Hikayenin anlatıcısı konumundaki Marlow, tıpkı yazarı gibi denizcidir. Çocukluğunda haritalara tutkundur ve gitmeyi şiddetle arzuladığı bir yer vardır. Bu yer ise; “Bir çocuğun zevkle düş kurabileceği beyaz bir leke olmaktan çıkıp karanlık bir yer olmuştur.” Haritadaki o beyazlığı karartan da kitabın baştan sona eleştirdiği Avrupa sömürgesidir. ‘Adeta oraya ışık götüren, özel bir elçi öncü bir misyoner gibi’ bu topraklara giderek oraları kendi karanlıklarında boğan sömürgeci zihniyettir. Marlow heyecanla çıktığı bu yolculuğu “Karabasan hissi veren bezdirici bir hac yolculuğuna” benzetir. Elbette hac benzetmesi de tesadüf değildir. Bu ‘fildişi’ ticareti öyle bir hale gelmiştir ki adeta ibadet eder gibi bu işi yapmaktadırlar.
“Fildişi için ibadet edip yakardıklarını sanırdınız. Ahmakça, yoz bir hırs, bir cesetten yayılan kötü koku dalgası gibi esip her yana bulaşıyordu.”
İnsanların arsız hırsları karşısında doğa adeta ağırbaşlı, merhametli bir anne gibi tasvir edilmektedir. Doğa, olabildiğince sessizdir, bazen ürkütücü boyutta bir sessizliktir bu…
“Ve dışarıda, toprağın üzerinde berraklaşmış zerrecikleri kuşatan ıssız, bakir doğa, tıpkı bu düşsel, gerçek dışı istilanın sabırla geçip gitmesini bekleyen kötülük ya da gerçeklik gibi muazzam ve alt edilmez bir şeymişçesine bir izlenim bırakıyordu bende.”
Öykünün en çarpıcı özelliği ise yazarının kullandığı dildir. Joseph Conrad, Polonya asıllıdır ve İngilizceyi 20 yaşından sonra öğrenmiştir.

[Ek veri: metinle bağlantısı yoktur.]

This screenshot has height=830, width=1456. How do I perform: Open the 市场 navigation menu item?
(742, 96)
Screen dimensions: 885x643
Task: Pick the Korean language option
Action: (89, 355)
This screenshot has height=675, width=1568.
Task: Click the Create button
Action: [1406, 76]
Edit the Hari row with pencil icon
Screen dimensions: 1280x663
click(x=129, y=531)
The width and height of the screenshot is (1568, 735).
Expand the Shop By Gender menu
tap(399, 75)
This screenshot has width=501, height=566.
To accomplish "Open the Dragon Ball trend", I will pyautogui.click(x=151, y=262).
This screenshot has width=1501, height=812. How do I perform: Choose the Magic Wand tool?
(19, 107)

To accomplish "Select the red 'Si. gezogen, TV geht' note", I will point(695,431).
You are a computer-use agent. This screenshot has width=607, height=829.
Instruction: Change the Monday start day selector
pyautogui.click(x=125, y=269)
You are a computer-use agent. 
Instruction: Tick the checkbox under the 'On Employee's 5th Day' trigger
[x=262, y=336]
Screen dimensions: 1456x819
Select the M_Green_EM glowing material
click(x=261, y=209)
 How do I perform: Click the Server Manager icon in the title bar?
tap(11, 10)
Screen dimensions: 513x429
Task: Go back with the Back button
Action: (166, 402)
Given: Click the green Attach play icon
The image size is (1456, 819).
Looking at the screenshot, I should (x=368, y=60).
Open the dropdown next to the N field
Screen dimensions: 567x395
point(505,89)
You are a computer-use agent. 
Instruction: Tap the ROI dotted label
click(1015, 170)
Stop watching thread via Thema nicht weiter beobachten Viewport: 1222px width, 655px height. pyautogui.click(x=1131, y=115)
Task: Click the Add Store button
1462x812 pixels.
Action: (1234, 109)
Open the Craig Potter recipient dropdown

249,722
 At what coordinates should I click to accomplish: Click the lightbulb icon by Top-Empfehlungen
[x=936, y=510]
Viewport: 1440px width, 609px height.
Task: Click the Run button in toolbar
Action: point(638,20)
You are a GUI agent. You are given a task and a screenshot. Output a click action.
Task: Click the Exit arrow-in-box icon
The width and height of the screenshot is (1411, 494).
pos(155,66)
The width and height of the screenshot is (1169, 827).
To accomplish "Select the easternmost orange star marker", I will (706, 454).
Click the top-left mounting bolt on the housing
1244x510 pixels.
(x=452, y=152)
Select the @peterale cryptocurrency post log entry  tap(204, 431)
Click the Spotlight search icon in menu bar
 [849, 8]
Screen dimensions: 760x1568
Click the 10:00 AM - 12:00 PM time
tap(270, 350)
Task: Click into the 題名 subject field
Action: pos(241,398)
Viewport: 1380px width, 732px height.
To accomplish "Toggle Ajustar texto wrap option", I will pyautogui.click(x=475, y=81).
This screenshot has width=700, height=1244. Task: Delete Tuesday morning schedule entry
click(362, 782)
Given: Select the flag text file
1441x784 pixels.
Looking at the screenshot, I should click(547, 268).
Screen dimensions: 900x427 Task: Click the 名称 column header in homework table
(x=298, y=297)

Sonradan öğrenmiş olduğu bir dille o dilin yazın alanında bir ‘klasik’ ortaya koymuş olmak, yazarının muhteşem dehasını gözler önüne sermektedir. Yazarın yıllarca denizcilik yaparak çok sayıda ülke görmüş olması elbette yaptığı güçlü gözlemler adına önemli ölçüde imkan sağlamıştır. Fakat onu en fazla tesiri altında bırakan ‘Kongo’ ya yaptığı yolculuk olmuştur. En yakın arkadaşı Edward Garnett, bu yolculuk için “bir denizciden bir yazara dönüşümünü” sağladığını söylemektedir.
T. S. Eliot, “The Hallow Men” (İçi Boş -Kof- Adamlar) şiirinin giriş kısmında öyküden bir bölümü alıntılayarak Conrad’e en güzel teşekkürü sunmuştur.
“İçleri boş adamlarız
İçleri doldurulmuş adamlarız
Birbirimize yaslanırız
Samanla doldurulmuş kafa parçalarımız.
Heyhat! Kurumuş tınımız,
Birlikte fısıldadığımız
Suskuncadır ve anlamsız
Kuru çimdeki rüzgâr misali
Ya da kırık cam üstündeki
Sıçanların ayaklarıdır kuru mahzenimizde.”
Kitapta kullanılan üslup öyle nazik ki iki türlü yorumlayabiliyorsunuz. Öykü bittiğinde hem gerçekten ırkçılığı sorguluyorsunuz hem de kendinizi ve yakın çevrenizi. Bir gemiye binip dünyanın öbür ucuna gitmenize gerek yok, maalesef bazen karanlık yürekler etrafımızda o kadar çok ki fark bile edemiyoruz. Hırslarımız ‘fildişi’, ezip geçtiğimiz değerler, insanlar Kongo halkı, doğa yine aynı doğa. Asırlardır garip hırslarımızın biricik seyircisi…
Zaten bunca zaman insana en büyük zararı veren yine kendi soyu olan insan değil mi?